I awaken wondering why this is happening, why are my dreams suddenly so powerful and why am I so easily able to control them when they've always been so elusive and merely happening to me. I remember a dream I had a while ago about my aunt and an acting career. I think, this is the message from that dream, that my dreams are advising me as to what to do with my life, but I have been "under-interpreting" them lately. Simple documentation of dreams is not enough. If you want to get something profound from them, you have to get down into them to extract their deeper meaning; i.e., via analysis and interpretation.

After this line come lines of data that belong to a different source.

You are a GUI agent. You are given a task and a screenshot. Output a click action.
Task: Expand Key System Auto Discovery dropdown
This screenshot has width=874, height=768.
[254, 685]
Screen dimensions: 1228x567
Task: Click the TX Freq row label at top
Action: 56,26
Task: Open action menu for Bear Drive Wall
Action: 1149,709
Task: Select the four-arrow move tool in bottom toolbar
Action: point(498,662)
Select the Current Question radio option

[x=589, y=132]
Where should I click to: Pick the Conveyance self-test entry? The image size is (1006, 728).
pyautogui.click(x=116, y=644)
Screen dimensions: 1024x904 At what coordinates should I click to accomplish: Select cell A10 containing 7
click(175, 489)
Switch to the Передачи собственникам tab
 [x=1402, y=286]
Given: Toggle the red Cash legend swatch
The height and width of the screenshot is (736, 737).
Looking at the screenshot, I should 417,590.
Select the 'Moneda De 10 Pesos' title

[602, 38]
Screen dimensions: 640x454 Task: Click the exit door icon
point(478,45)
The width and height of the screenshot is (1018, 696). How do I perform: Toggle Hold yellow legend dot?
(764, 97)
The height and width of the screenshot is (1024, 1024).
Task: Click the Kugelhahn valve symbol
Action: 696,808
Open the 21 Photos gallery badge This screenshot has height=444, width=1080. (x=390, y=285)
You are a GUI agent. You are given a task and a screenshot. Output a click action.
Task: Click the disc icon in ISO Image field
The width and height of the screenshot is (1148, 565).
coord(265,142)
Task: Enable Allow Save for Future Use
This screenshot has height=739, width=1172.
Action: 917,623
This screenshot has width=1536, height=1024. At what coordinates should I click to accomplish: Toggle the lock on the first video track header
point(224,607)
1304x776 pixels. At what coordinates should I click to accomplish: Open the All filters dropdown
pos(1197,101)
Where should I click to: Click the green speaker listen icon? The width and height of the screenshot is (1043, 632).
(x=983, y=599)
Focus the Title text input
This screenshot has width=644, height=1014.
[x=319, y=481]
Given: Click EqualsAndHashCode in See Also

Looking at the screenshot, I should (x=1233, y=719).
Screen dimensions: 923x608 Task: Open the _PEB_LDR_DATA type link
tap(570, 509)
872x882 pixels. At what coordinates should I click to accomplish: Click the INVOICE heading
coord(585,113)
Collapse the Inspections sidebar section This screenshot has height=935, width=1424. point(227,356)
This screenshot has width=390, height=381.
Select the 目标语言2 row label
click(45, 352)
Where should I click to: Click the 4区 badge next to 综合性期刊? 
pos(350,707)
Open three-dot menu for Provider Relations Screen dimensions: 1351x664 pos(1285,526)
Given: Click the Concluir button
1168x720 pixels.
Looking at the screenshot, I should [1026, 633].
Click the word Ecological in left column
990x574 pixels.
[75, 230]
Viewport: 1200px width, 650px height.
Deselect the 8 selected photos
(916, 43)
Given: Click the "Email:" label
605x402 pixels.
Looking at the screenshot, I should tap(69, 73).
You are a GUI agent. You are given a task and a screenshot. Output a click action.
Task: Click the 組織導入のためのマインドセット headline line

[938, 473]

I think that I could have been an actor, I could have easily developed the skills to do the job; but my psychology prevented me from opening myself up in the way that would be necessary, or even wanting to. Now, maybe, I want to (at least re revealing my inner dream self); but my youth is gone. Why would I want to work that hard now? However, if anyone who reads this feels the inclination to book me as a guest on a radio talk show (I don't think I could handle a tv appearance; but make the offer anyway and maybe I'll surprise you), I'm available. Now, you might ask, "Why would I even ask? What's the appeal? What's in it for me?" Well, hell, I don't know. I can't even imagine what's going on inside your head. But maybe you might like to do it because it would just terrify me if someone actually took me up on this offer. Is that the kind of sicko you are? If so, I'm available. So go ahead and scare the shit out of me. I dare you.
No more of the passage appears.